Dromiack v. Warden, Nevada State Prison

630 P.2d 751 | Nev. | 1981

630 P.2d 751 (1981)

Michael Aleck DROMIACK, Appellant,
v.
WARDEN, NEVADA STATE PRISON, Respondent.

No. 13023.

Supreme Court of Nevada.

July 8, 1981.

Michael K. Powell, Carson City, for appellant.

Richard H. Bryan, Atty. Gen., and Thomas P. Wright, Deputy Atty. Gen., Carson City, for respondent.

OPINION

PER CURIAM:

Once again this court is faced with an appeal from an order denying a petition for a writ of habeas corpus filed by Michael Dromiack. At least seven other such appeals have preceded this one.

In this particular proceeding, Dromiack, an inmate in the state prison, petitioned the district court for a writ of habeas corpus contending he was being denied statutory good time credits. The district judge ruled that Dromiack was barred from asserting *752 such grounds for relief because he offered no reasonable explanation for his failure to include the grounds for relief in one of his numerous prior habeas petitions. This appeal followed.

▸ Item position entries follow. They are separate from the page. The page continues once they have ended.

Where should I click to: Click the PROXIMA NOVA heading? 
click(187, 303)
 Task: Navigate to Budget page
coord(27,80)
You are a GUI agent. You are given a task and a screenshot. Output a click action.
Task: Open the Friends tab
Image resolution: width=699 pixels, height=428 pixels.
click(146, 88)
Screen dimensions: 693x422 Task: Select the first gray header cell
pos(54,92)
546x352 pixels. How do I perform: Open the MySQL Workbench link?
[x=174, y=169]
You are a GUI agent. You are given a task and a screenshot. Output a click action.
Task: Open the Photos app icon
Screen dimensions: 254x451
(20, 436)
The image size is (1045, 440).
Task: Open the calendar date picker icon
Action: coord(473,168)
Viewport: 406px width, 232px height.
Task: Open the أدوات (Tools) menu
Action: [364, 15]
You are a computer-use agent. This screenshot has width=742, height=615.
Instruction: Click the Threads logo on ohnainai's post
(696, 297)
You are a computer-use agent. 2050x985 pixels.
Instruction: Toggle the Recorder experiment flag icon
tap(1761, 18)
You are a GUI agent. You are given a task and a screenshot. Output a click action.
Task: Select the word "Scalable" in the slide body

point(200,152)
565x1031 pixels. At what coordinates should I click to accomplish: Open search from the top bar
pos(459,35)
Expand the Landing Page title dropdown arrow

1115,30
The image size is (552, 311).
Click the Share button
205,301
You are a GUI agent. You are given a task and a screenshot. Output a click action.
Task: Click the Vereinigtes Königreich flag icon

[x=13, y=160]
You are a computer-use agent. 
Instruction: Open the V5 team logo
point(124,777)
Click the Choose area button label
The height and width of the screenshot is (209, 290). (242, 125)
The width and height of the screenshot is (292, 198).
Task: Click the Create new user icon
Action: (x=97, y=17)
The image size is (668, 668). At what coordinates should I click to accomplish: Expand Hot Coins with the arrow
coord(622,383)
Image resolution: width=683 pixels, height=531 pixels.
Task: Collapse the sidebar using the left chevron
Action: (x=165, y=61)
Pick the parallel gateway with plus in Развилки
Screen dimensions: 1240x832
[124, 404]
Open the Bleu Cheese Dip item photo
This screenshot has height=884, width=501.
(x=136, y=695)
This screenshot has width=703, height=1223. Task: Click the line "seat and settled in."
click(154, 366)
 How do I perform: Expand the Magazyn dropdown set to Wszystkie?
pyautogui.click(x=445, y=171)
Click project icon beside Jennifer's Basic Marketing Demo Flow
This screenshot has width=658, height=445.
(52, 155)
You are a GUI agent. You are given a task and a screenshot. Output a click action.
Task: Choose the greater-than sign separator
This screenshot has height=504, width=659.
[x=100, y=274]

We have held that a court need not consider successive petitions for statutory post-conviction relief under NRS 177.315 et seq., Rogers v. Warden, 86 Nev. 359, 468 P.2d 993 (1970), or pretrial habeas corpus, Craig v. Sheriff, 92 Nev. 741, 557 P.2d 710 (1976), which contain grounds for relief which could have been raised in a prior petition. Here, Dromiack argues that this rule does not apply to post-conviction petitions for habeas corpus and that to apply such a rule would violate the anti-suspension clause of the Nevada Constitution. Art. 1, § 5.[1] We disagree.

The rule announced in Rogers and Craig also applies to post-conviction petitions for habeas corpus. Cf. Junior v. Warden, 91 Nev. 111, 532 P.2d 1037 (1975) (statutory waiver provisions of post-conviction relief applied to post-conviction habeas petition). As we stated in Rogers, supra, 86 Nev. at 362, 468 P.2d at 994:

Many petitions for habeas corpus or other post-conviction relief are repetitious; others often are specious. This places an unnecessary burden upon the courts. It is highly desirable that a petitioner be required to assert all of his claims in one petition. His failure to assert them constitutes a waiver. The way is left open, however, for a subsequent petition if the court finds grounds for relief that could not reasonably have been raised in the original petition.

The prohibition against the filing of successive petitions does not violate the anti-suspension clause of the Nevada Constitution. The rule is a reasonable regulation of the writ, designed to deal with practical administrative problems faced by the courts, and thus is not unconstitutional. Grego v. Sheriff, 94 Nev. 48, 574 P.2d 275 (1978).

Affirmed.

NOTES

[1] Nev.Const. Art. 1, § 5 provides: "The privilege of the Writ of Habeas Corpus, shall not be suspended unless when in cases of rebellion or invasion the public safety may require its suspension."